- **What the exercise asks**
Find all lines with the word "list" in the material, then copy them.

+--

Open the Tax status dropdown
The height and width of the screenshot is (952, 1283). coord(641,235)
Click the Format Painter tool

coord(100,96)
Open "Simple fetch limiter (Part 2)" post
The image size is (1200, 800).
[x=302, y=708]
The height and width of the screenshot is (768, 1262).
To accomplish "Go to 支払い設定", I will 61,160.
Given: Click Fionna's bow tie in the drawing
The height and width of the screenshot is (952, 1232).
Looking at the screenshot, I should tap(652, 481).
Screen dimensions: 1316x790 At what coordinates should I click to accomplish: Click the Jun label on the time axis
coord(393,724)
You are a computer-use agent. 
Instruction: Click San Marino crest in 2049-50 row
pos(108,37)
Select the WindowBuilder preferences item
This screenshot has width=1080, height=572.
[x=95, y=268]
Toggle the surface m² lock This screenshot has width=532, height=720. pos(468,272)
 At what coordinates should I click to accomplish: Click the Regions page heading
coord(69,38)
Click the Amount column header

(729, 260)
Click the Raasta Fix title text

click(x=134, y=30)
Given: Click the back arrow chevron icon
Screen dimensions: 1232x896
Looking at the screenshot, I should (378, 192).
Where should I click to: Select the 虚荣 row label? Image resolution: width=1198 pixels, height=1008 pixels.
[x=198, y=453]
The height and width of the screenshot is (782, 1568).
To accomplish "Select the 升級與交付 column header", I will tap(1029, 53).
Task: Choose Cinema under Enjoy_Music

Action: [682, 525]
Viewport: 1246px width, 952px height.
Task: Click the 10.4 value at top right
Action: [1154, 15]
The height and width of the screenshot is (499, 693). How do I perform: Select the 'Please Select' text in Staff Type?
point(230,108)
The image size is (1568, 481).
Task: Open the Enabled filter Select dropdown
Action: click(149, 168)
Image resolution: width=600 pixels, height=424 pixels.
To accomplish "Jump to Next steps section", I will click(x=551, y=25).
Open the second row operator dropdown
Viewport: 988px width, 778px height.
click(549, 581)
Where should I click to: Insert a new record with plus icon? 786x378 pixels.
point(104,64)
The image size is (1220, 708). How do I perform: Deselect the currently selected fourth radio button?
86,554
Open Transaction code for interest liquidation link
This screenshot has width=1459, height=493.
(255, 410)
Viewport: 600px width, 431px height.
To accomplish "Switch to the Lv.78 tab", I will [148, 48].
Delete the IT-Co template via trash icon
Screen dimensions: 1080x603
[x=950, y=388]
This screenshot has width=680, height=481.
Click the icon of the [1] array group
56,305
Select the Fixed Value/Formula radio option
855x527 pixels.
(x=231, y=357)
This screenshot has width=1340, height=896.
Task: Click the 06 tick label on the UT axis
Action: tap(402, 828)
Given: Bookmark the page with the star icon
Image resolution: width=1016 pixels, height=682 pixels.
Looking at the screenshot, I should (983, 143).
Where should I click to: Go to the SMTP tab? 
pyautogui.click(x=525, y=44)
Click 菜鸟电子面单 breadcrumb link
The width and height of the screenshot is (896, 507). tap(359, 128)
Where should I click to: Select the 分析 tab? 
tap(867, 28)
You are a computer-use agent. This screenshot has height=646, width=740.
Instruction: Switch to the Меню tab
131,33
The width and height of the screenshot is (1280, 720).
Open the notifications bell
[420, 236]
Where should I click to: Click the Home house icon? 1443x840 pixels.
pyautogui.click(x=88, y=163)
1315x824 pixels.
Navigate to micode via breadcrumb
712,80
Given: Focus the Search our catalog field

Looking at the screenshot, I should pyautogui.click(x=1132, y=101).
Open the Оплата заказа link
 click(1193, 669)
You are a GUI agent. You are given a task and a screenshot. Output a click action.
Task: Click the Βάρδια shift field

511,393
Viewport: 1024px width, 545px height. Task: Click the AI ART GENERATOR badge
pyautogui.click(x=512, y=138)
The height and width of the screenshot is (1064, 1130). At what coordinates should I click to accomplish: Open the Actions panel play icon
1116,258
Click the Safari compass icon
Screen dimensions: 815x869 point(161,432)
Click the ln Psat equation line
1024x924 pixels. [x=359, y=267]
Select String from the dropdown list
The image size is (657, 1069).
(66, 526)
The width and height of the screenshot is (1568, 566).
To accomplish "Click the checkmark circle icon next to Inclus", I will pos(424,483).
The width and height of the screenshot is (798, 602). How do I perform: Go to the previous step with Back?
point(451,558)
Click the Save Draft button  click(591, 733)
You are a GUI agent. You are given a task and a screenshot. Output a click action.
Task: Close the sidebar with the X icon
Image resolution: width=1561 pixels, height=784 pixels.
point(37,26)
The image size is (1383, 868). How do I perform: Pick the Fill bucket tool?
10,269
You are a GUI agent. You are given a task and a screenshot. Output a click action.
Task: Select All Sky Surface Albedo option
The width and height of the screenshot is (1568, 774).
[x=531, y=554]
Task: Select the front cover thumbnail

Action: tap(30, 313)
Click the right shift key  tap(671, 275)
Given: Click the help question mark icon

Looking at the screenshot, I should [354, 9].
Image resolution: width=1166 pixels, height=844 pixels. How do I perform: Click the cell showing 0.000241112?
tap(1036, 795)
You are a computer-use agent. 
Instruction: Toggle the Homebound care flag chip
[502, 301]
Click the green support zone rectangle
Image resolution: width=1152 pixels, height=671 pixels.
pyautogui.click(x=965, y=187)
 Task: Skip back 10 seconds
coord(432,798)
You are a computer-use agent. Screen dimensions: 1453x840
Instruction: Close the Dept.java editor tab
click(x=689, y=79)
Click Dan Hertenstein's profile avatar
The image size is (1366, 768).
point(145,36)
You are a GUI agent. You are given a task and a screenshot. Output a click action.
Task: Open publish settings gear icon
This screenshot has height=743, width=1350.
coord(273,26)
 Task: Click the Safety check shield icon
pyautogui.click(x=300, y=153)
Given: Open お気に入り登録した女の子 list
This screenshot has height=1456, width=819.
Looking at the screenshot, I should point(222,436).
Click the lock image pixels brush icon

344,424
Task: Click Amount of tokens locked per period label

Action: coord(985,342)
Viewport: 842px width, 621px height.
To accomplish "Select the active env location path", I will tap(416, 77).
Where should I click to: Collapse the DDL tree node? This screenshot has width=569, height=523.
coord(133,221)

+--

- **Written answer**
Select String from the dropdown list
Given: Open お気に入り登録した女の子 list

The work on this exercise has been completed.